Israel got invaded in 1967 when it didn't have the West Bank or Gaza. And the PLO was formed three years before that! So settlements have never been the root cause of anything. My personal feeling is that it was morally right, (regardless of whatever 'international law' might think) for Israel to seize these lands as a buffer against Jordan and Egypt. Otherwise the attacking neighbours would have been in a heads-you-win-tails-you-don't-lose situation. Losing these lands was an appropriate punishment.
And it worked partially at least. In 1973 when the arabs again attacked Israel in the Yom Kippur war, Jordan didn't get involved. It had lost land in 67 and wasn't about to make the same mistake again. However the other arab countries didn't like it, and the Arab League forced Jordan to renounce its claim on the west bank as a 'punishment' for not invading Israel in 1973. That created the unusual situation that Israel couldn't give back the west bank to the state it had taken it from!!!! Jordan's claim was renounced in favour of the PLO, which was declared to be the true representative of the Palestinian people; not bad for an organisation that had only existed for about a decade!!! Curiously the Israelis weren't in such a rush to give the west bank back to people who didn't recognise their right to exist (end sarcasm here) and so we get to the present mess.
My view now is that the time to stop punishing the arabs has come. Most of the people suffering in the squalor of the west bank are too young to remember 1967. Come to think of it, I wasn't around then either.

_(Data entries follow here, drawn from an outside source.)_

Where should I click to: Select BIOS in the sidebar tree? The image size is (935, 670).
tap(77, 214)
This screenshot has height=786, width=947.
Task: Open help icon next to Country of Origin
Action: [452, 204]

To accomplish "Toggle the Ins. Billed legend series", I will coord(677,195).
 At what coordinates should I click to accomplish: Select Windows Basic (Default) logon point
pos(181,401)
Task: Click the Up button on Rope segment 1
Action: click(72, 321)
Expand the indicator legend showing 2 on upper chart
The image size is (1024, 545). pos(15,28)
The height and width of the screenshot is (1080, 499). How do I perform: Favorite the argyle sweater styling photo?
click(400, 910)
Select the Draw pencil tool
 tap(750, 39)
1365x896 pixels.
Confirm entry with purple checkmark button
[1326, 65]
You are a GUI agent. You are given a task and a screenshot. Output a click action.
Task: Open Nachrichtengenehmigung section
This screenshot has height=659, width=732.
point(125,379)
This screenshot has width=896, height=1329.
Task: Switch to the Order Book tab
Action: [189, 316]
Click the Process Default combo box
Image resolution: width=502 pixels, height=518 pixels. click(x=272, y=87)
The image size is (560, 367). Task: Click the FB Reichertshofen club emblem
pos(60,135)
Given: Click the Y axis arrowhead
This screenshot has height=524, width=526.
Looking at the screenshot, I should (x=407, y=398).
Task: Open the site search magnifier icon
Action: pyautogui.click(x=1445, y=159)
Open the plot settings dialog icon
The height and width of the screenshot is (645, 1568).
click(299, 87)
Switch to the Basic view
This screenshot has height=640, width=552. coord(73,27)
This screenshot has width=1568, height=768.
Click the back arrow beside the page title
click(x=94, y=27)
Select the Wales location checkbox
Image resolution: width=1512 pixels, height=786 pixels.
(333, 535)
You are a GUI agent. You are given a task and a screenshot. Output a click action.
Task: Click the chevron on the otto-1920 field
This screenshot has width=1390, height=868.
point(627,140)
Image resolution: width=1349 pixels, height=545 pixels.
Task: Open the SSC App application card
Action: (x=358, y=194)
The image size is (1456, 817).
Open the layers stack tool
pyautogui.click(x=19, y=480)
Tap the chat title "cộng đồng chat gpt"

I have no sympathy for the older generation who welcomed the 67 war but the young shouldn't be made to pay for their parents mistakes.
But Israel did withdraw from much of the West bank after the Oslo accords and that didn't prevent the second intifada. In fact the terrorists were able to use their proximity to Israel to launch attacks against it. The problem the Palestinians have gotten themselves into is that they give their support to either Hamas (dedicated to Israel's destruction) or Fatah (supposedly more moderate, but quite prepared to supply 'martyrdom' operations). Anyone more peaceful than that got roughed up or killed.
Palestinians really are their own worst enemies at times. For instance in 1990 when Iraq invaded Kuwait, the Palestinian workers collaborated with the invading Iraqis. That was pure stupidity. After the first Gulf War they weren't too popular there. They were also kicked out of Jordan after the PLO tried to kill the King of Jordan. And they're not exactly loved by everyone in Lebanon either. It's not just the Israelis who have a problem getting on with them.
I think in part that their problem is that they have been given too much aid. That might sound odd, but what it has meant is that they haven't had to knuckle down and create a peaceful economy with what they have got. Grown men can march around firing AK47s into the air on a Monday afternoon to impress CNN. Why aren't they working? Well it's in part because they don't need to. They know that more aid will come and it will be given to people who fire AK47s in the air in front of television cameras; not to people who invest in the factories what will create jobs.
Irwin Seltzer (I know, I know, he's a jew, get over it) wrote a great piece about this. His point is mostly about Palestinians but it's just as true of other places that have been given aid. It's not that aid is useless. It's actually HARMFULL.